The standard question for any high school senior is "What are you going to do after graduation?" and one of Chinook's 2013 graduates is answering that question as only an elite few in the United States are able.

Rob Klingaman, star athlete in wrestling and football and straight-A student at Chinook High School, is going to be attending the United States Naval Academy in Annapolis, Md., starting June 27 for what is known as Plebe Summer before his four-year degree work begins.

Although he's unsure what field of study he'll concentrate on, Rob said he's primarily interested in engineering or political science. Since Naval Academy graduates can choose between United States Navy or Marine Corps careers, he will graduate as either an ensign in the Navy or a second lieutenant in the Marine Corps.

"It was quite the process," he said about applying, "and I feel pretty good, happy, it happened."

Despite Rob's words that downplay his achievement, only a relative few young people have the academic and athletic merit, as well as the diligence of spirit to tackle the application process, to earn a place in the Naval Academy, said Perry Miller, Rob's head wrestling coach and defensive football coach.

"I don't think everybody has quite in context what goes on," said Miller, who is also Blaine County Justice of the Peace, a 20-plus year military man and father of sons in different branches of service, including one at the U.S. Naval Academy.

20,000-plus applicants vie for the 1,200 to 1,300 annual openings at the Naval Academy, Miller said, adding that a certain number of those openings are taken by commitment to enlisted people and by direct appointments such as made by the president, former presidents, generals and admirals and for children of congress members, among others.

"So really they're vying for about 600 spots," he said. "To be selected is certainly very prestigious and very noble."

And, certainly, this wasn't a snap decision, said Rob's mother, Bobbi Klingaman who ranches with her husband Larry in Blaine County. He's been talking about joining some branch of the military since junior high, she added.

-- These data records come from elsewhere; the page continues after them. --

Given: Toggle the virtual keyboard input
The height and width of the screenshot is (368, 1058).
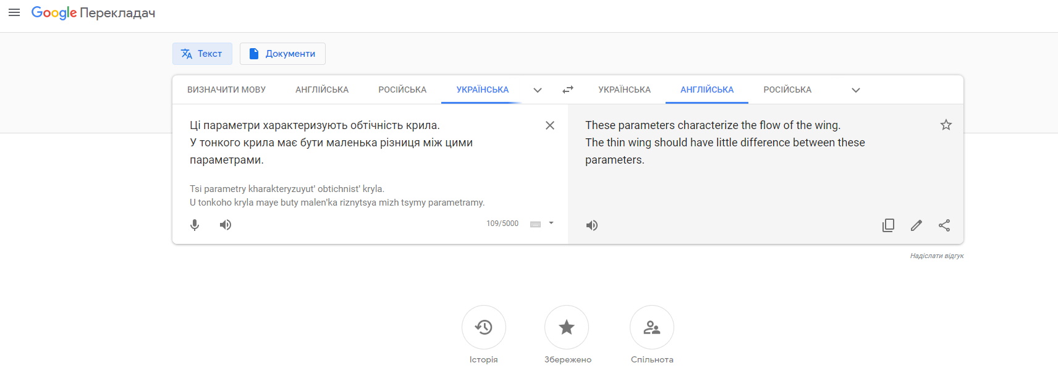Looking at the screenshot, I should [535, 224].
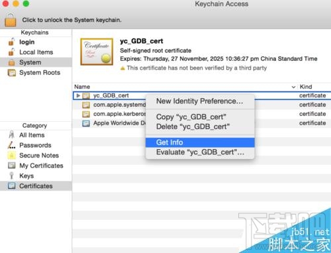The width and height of the screenshot is (331, 253).
Task: Select the Apple Worldwide certificate row icon
Action: pyautogui.click(x=86, y=123)
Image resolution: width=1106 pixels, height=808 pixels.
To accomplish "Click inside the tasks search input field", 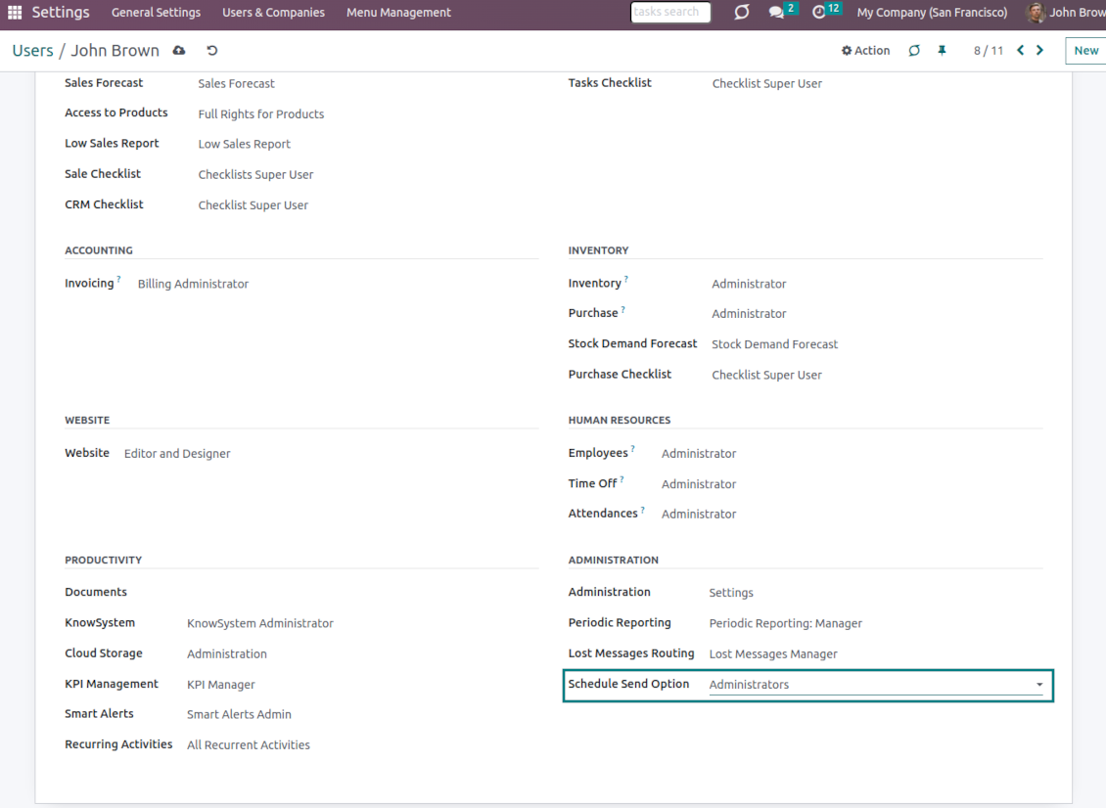I will 670,12.
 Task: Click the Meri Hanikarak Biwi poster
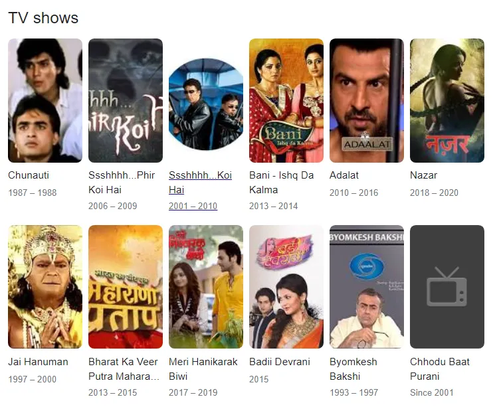206,287
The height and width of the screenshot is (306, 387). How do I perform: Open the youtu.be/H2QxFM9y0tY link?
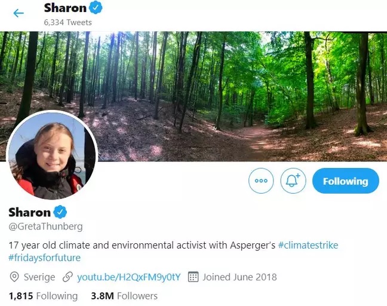pos(128,277)
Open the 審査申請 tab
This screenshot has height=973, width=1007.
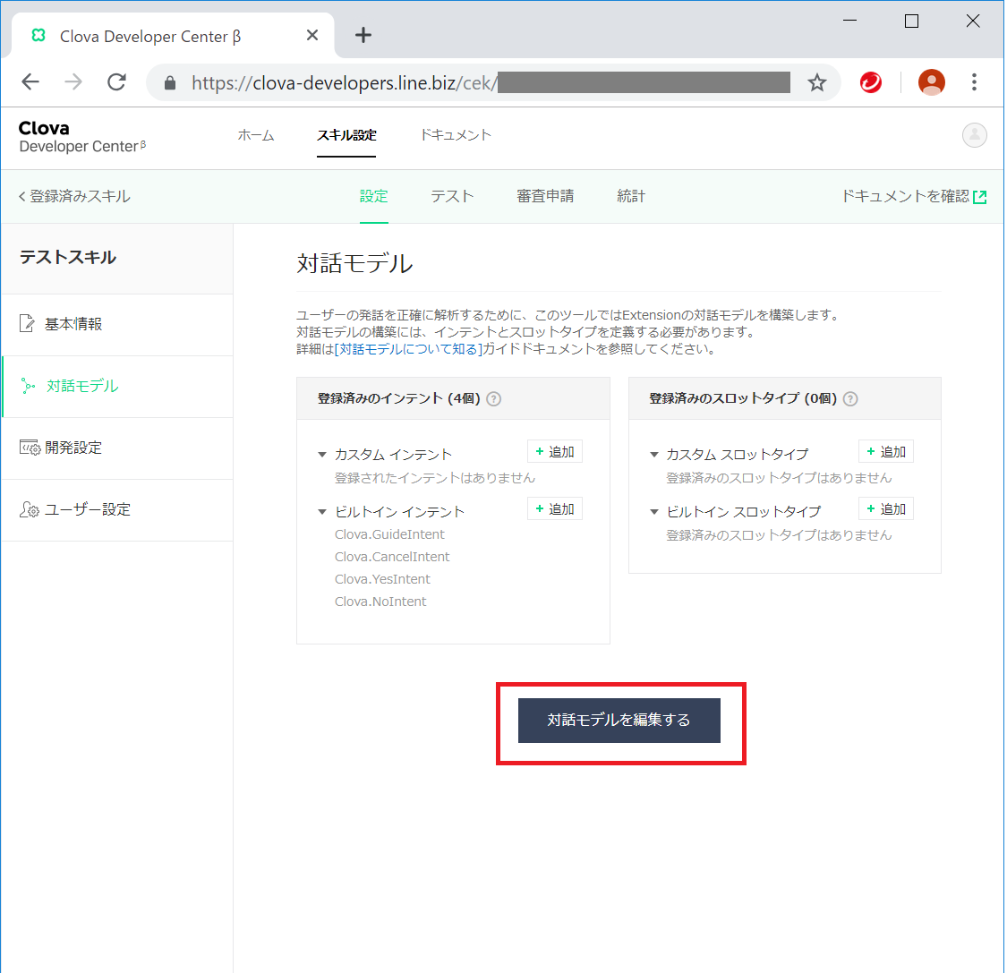[545, 196]
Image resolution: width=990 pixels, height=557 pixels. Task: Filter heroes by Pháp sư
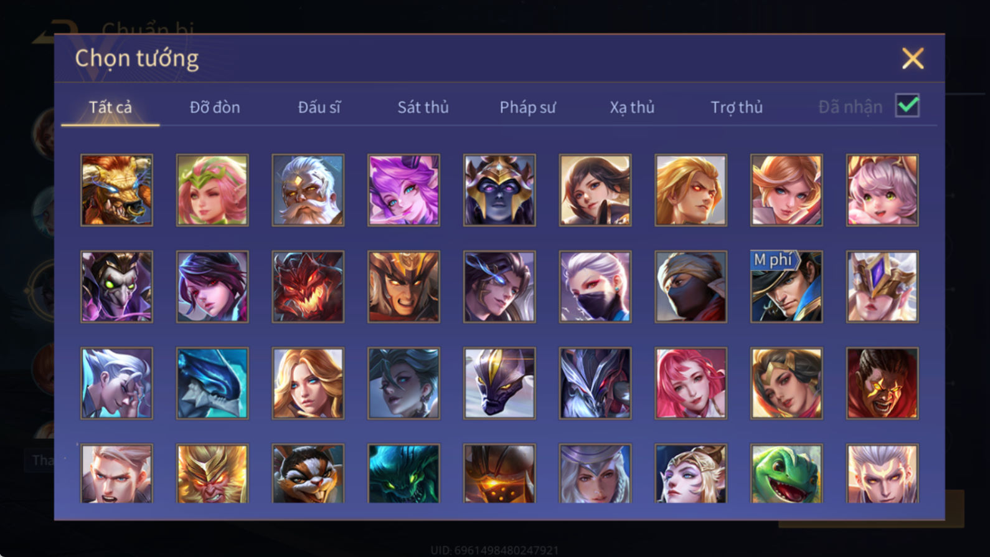(x=527, y=107)
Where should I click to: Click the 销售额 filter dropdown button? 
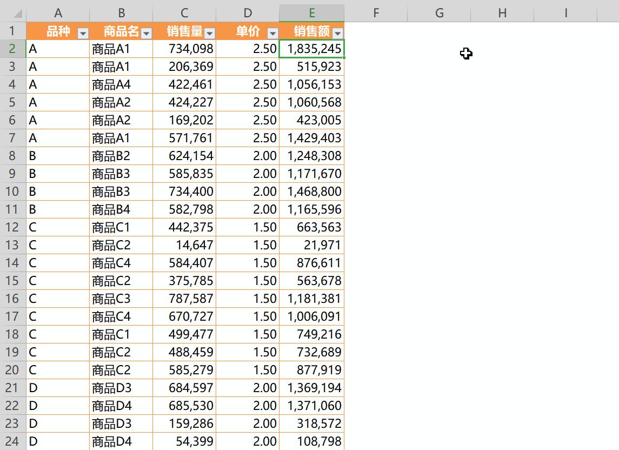338,33
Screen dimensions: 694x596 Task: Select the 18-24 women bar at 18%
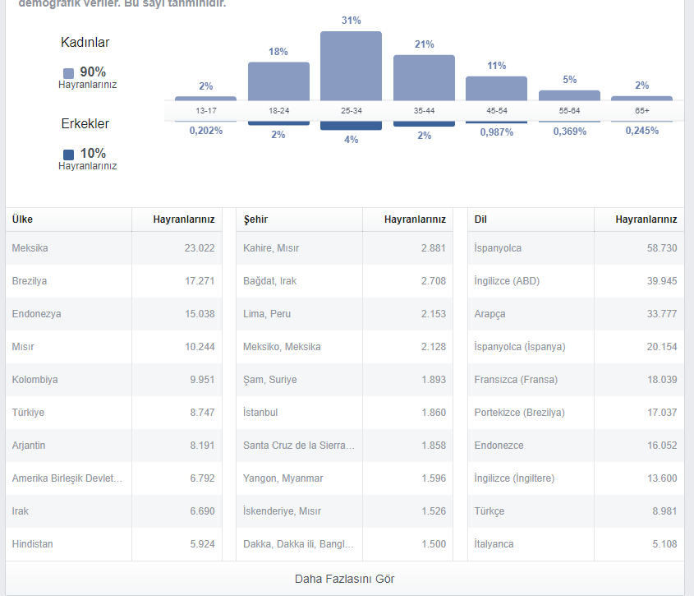click(x=278, y=81)
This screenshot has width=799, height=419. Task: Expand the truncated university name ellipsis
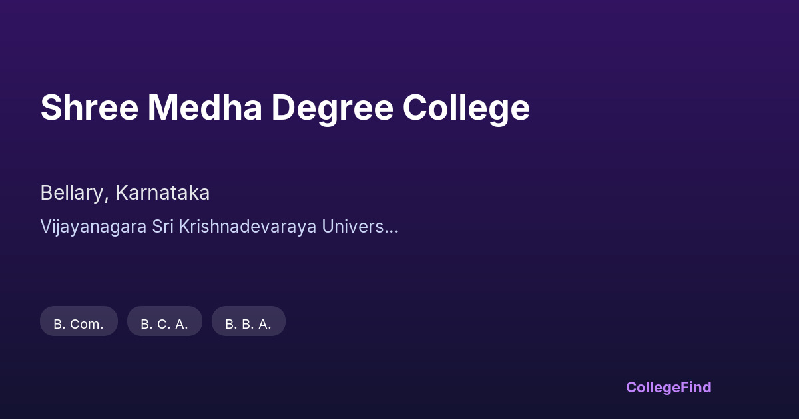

During his freshman year, Rob said, he spoke with Miller's son Willie Miller who was planning on joining the Naval Academy. As a result, he then started researching the academy, liked what he found out and made that his priority for a post-high school career path.

His junior year Rob was accepted into a Naval Academy six-day summer seminar.

"They really put you in the life," Rob said, by starting each day with physical training then moving on to classes during most days and activities with a platoon other days including mock sea trials and a seven-hour workout complete with obstacle course runs.

"It's a pretty fun, intense, atmosphere," he said, which also emphasizes honor and ethics.

He came back excited and determined to get his application completed and started on it "rigorously" in August, he said, and by December he had it sent in, along with required letters of recommendation and a nomination from a congressman.

U.S. Sen. Jon Tester fulfilled that role for Rob, and it was his office that notified Rob Monday of last week that he'd been accepted.

The application process goes well beyond just filling out the proper paperwork, though, because applicants must meet age, academic, athletic, medical and character standards as well.

"Robbie is the kind of kid I believe, as a prior serviceman and having sons in all different branches of military ... we want to develop into our future leaders," Miller said.

Bobbi Klingaman credits Rob's association with Perry Miller and the Miller family with providing guidance toward the Naval Academy.

And Miller hopes that's true.

"He's a phenomenal young man," said Miller, who has known Rob literally all of the young man's life. "He's very diligent. He's very committed, very dedicated to things he does. You know he's a 4.0 student at Chinook High School, on track to be the valedictorian of the class ... a person that makes good choices and does the right thing."

Rob's parents are excited about his nomination and proud of his accomplishments and his future military service, his mom said.

"I'm proud of him. It's hard as a parent to have him go so far away but I think what he's doing is great," said his mom. "And he certainly has the heart and the mind for it."